Serially quantifying TERT rearrangement breakpoints in circulating tumor DNA enables minimal residual disease monitoring in patients with neuroblastoma.

Telomerase is reactivated by genomic TERT rearrangements in ~30% of diagnosed high-risk neuroblastomas. Dismal patient prognosis results if the RAS/MAPK/ALK signaling transduction network also harbors mutations. We present a liquid biopsy-based monitoring strategy for this particularly vulnerable pediatric patient subgroup, for whom real-time molecular diagnostic tools are limited to date. Droplet digital PCR assays quantifying patient-individualized TERT rearrangement breakpoint copies, ALK copy numbers and allelic ALK p.R1275Q mutation frequencies were applied to longitudinally collected liquid biopsies (peripheral blood and bone marrow plasma, n=44 biosamples), the mononuclear cell fraction from bone marrow and matched tumor samples. Marker detection was compared with current gold standard diagnostics.
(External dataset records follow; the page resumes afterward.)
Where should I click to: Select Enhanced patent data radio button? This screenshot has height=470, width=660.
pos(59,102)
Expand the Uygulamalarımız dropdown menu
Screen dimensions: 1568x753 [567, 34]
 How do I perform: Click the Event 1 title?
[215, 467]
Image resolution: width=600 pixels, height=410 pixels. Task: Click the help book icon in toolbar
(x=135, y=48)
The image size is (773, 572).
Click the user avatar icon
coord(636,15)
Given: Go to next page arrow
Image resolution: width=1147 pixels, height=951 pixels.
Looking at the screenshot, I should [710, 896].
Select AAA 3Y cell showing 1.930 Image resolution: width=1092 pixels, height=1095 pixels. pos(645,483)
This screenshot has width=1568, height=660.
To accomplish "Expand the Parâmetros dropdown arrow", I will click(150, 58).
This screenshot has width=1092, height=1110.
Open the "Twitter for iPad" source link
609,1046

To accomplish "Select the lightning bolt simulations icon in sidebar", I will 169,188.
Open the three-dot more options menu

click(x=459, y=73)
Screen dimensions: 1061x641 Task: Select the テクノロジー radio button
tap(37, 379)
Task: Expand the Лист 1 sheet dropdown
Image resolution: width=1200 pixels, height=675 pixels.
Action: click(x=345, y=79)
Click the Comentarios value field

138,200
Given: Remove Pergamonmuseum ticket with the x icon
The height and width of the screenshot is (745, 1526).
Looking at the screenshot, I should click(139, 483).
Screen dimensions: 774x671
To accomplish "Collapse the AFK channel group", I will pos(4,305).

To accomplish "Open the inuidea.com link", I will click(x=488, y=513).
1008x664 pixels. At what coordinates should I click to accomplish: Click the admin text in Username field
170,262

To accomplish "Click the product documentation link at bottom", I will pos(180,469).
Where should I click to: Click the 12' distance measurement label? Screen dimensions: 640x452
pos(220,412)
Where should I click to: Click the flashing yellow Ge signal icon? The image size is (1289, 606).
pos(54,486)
Reanalysis of whole-genome and targeted panel sequencing data from 169 patients identified 64 TERT-rearranged neuroblastoma samples collected at initial and/or relapse diagnosis from 55 patients (254 total TERT rearrangement events). Detection and quantification of unique TERT rearrangement breakpoints in as little as 1ng of total cell-free DNA in peripheral blood plasma improved therapy response assessment and early relapse detection in individual patients. Proof-of-concept is provided for minimal residual disease detection in the bone marrow niche, from which relapses frequently arise, by analyzing unique TERT rearrangement breakpoints in bone marrow plasma-derived cell-free DNA. TERT rearrangement breakpoints, as a single marker or combined with mutations in the RAS/MAPK/ALK signaling transduction network, can serve as robust and highly sensitive biomarkers for disease activity and spatially and temporally resolve disease better than current gold standard diagnostics in individual patients with TERT-driven neuroblastoma.